Exercise description:
Show each line in the items below that contains the string "should", matching case exactly.

Provided data:
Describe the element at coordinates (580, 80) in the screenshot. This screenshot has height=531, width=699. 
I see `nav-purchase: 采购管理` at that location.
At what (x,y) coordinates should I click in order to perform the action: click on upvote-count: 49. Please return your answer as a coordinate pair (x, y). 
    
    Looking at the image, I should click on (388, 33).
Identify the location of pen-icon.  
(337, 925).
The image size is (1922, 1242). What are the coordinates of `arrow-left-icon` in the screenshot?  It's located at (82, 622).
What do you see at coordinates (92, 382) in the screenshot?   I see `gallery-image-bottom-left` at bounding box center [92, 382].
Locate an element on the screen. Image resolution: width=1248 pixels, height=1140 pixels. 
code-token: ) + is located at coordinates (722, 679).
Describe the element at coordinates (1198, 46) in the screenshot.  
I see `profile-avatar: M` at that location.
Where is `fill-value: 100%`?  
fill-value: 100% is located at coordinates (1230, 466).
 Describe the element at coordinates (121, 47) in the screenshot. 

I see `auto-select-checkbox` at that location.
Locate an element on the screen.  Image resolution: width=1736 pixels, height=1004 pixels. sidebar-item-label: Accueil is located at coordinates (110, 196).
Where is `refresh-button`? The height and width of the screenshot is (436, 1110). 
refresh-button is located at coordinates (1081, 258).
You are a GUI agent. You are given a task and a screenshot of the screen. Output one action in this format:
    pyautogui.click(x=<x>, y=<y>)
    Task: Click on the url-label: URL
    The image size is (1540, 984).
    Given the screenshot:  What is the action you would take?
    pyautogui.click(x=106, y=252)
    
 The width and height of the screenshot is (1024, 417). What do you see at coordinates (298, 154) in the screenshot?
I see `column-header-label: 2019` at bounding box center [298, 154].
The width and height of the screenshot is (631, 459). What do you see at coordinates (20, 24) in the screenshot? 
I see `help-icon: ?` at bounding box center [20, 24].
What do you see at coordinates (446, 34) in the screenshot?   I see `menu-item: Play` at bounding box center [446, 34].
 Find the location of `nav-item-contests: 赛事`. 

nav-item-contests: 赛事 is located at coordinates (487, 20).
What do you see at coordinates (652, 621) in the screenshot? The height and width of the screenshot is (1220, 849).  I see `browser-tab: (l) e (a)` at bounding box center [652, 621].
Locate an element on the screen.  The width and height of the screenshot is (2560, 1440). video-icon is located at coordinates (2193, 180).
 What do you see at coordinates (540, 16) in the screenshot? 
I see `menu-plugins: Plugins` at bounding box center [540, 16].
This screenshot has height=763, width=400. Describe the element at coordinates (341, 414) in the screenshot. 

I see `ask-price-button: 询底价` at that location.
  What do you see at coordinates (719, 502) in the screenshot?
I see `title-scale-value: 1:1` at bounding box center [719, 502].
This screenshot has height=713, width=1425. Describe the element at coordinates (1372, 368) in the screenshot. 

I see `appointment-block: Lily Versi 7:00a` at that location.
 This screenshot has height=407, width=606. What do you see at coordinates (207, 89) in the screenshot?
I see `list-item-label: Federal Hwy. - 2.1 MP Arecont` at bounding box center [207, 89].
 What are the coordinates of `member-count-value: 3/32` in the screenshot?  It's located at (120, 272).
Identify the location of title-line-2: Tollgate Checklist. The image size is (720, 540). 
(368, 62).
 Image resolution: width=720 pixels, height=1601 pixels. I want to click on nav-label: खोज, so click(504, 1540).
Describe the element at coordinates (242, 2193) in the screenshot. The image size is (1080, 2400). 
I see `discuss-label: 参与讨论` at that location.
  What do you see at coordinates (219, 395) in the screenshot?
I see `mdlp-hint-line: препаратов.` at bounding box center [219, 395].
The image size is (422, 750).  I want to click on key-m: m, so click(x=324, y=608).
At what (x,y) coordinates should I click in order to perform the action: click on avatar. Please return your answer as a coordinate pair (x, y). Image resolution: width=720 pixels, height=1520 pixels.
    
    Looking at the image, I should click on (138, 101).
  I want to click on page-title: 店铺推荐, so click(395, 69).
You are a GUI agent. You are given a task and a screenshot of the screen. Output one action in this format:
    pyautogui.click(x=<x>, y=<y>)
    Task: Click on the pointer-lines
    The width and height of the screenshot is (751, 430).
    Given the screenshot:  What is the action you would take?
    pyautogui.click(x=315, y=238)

Answer to this task:
At what (x,y) coordinates should I click in order to perform the action: click on upvote-count: 49. Please return your answer as a coordinate pair (x, y). 
    Looking at the image, I should click on (388, 33).
At what (x,y) coordinates should I click in order to perform the action: click on avatar. Please return your answer as a coordinate pair (x, y). Image resolution: width=720 pixels, height=1520 pixels.
    Looking at the image, I should click on (138, 101).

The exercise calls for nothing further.